OBJECTIVE —
Rewrite all of the data, switching "GUI agent" to "GUI assistant" wherever it appears and leaving everything else unchanged.

THE INPUT —

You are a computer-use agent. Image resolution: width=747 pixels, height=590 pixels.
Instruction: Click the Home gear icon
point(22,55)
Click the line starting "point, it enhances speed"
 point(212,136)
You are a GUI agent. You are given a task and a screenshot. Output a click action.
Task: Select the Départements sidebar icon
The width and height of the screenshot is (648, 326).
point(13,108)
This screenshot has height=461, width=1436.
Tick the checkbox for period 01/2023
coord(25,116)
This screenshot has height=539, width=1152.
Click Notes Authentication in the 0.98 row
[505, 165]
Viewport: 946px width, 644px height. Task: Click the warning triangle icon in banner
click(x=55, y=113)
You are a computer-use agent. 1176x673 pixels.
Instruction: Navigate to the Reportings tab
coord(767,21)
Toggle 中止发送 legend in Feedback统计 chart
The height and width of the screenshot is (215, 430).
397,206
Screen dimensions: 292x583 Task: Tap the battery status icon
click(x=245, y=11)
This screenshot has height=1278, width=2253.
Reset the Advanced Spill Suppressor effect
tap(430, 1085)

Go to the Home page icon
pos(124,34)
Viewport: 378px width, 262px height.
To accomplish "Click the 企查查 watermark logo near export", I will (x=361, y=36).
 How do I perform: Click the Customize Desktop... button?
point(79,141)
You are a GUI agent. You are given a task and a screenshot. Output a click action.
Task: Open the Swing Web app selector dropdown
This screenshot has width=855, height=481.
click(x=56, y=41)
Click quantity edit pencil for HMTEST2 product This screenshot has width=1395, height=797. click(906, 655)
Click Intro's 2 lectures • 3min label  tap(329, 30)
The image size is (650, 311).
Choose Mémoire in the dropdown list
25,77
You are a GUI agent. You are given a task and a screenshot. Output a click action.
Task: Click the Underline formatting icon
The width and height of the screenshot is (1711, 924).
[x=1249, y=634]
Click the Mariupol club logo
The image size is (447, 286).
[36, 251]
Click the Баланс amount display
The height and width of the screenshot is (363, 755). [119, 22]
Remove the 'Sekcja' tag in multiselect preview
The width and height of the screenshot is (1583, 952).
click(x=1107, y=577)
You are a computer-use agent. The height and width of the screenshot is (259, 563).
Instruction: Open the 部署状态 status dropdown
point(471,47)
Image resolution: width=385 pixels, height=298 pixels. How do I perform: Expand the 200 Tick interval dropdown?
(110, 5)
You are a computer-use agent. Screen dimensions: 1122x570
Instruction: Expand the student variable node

EXPECTED OUTPUT —
You are a computer-use agent. Image resolution: width=747 pixels, height=590 pixels.
Instruction: Click the Home gear icon
point(22,55)
Click the line starting "point, it enhances speed"
 point(212,136)
You are a GUI assistant. You are given a task and a screenshot. Output a click action.
Task: Select the Départements sidebar icon
The width and height of the screenshot is (648, 326).
point(13,108)
This screenshot has height=461, width=1436.
Tick the checkbox for period 01/2023
coord(25,116)
This screenshot has height=539, width=1152.
Click Notes Authentication in the 0.98 row
[505, 165]
Viewport: 946px width, 644px height. Task: Click the warning triangle icon in banner
click(x=55, y=113)
You are a computer-use agent. 1176x673 pixels.
Instruction: Navigate to the Reportings tab
coord(767,21)
Toggle 中止发送 legend in Feedback统计 chart
The height and width of the screenshot is (215, 430).
397,206
Screen dimensions: 292x583 Task: Tap the battery status icon
click(x=245, y=11)
This screenshot has height=1278, width=2253.
Reset the Advanced Spill Suppressor effect
tap(430, 1085)

Go to the Home page icon
pos(124,34)
Viewport: 378px width, 262px height.
To accomplish "Click the 企查查 watermark logo near export", I will (x=361, y=36).
 How do I perform: Click the Customize Desktop... button?
point(79,141)
You are a GUI assistant. You are given a task and a screenshot. Output a click action.
Task: Open the Swing Web app selector dropdown
This screenshot has width=855, height=481.
click(x=56, y=41)
Click quantity edit pencil for HMTEST2 product This screenshot has width=1395, height=797. click(906, 655)
Click Intro's 2 lectures • 3min label  tap(329, 30)
The image size is (650, 311).
Choose Mémoire in the dropdown list
25,77
You are a GUI assistant. You are given a task and a screenshot. Output a click action.
Task: Click the Underline formatting icon
The width and height of the screenshot is (1711, 924).
[x=1249, y=634]
Click the Mariupol club logo
The image size is (447, 286).
[36, 251]
Click the Баланс amount display
The height and width of the screenshot is (363, 755). [119, 22]
Remove the 'Sekcja' tag in multiselect preview
The width and height of the screenshot is (1583, 952).
click(x=1107, y=577)
You are a computer-use agent. The height and width of the screenshot is (259, 563).
Instruction: Open the 部署状态 status dropdown
point(471,47)
Image resolution: width=385 pixels, height=298 pixels. How do I perform: Expand the 200 Tick interval dropdown?
(110, 5)
You are a computer-use agent. Screen dimensions: 1122x570
Instruction: Expand the student variable node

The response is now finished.